• _Exercise instructions_:
Transcribe exactly the line containing "Autores (21, 2445)" and each line after it, through the end of the entries, with nothing before or after.

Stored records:
┄┄┄┄┄┄┄┄┄┄

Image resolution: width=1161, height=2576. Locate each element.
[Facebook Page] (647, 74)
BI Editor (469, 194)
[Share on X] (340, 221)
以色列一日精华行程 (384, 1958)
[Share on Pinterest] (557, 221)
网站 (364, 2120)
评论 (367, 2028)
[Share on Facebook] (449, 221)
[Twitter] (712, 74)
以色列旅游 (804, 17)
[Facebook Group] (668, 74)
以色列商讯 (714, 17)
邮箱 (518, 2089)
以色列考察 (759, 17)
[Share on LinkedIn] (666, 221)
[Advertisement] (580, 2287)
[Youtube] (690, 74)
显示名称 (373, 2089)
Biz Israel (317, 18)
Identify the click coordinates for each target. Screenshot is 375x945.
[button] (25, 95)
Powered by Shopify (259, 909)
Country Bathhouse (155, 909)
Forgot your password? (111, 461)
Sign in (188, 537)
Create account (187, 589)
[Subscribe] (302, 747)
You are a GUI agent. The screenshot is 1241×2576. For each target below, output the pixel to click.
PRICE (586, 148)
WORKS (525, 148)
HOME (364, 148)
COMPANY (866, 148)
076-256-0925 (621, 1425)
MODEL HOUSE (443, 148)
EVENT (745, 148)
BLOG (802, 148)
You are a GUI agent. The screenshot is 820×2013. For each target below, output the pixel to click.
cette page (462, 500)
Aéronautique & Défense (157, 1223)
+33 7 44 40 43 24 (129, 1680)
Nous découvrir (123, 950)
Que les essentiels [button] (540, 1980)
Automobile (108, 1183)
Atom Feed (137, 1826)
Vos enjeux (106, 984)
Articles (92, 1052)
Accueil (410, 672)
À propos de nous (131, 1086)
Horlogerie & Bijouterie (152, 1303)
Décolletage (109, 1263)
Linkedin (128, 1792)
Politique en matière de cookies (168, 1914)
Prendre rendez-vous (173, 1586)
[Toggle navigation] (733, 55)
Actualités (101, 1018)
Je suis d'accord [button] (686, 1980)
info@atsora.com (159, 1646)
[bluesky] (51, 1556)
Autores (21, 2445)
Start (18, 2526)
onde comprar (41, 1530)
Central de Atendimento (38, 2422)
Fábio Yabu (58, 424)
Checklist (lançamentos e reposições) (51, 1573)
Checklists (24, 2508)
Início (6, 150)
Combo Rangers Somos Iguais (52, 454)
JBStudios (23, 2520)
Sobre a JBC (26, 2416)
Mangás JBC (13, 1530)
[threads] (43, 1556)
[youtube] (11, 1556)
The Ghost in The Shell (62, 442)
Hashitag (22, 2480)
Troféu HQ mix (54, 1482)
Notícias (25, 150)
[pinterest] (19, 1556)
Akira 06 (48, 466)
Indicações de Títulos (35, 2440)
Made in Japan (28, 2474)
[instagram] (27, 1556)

┄┄┄┄┄┄┄┄┄┄

• _Response below_:
Autores (21, 2445)
Start (18, 2526)
onde comprar (41, 1530)
Central de Atendimento (38, 2422)
Fábio Yabu (58, 424)
Checklist (lançamentos e reposições) (51, 1573)
Checklists (24, 2508)
Início (6, 150)
Combo Rangers Somos Iguais (52, 454)
JBStudios (23, 2520)
Sobre a JBC (26, 2416)
Mangás JBC (13, 1530)
[threads] (43, 1556)
[youtube] (11, 1556)
The Ghost in The Shell (62, 442)
Hashitag (22, 2480)
Troféu HQ mix (54, 1482)
Notícias (25, 150)
[pinterest] (19, 1556)
Akira 06 (48, 466)
Indicações de Títulos (35, 2440)
Made in Japan (28, 2474)
[instagram] (27, 1556)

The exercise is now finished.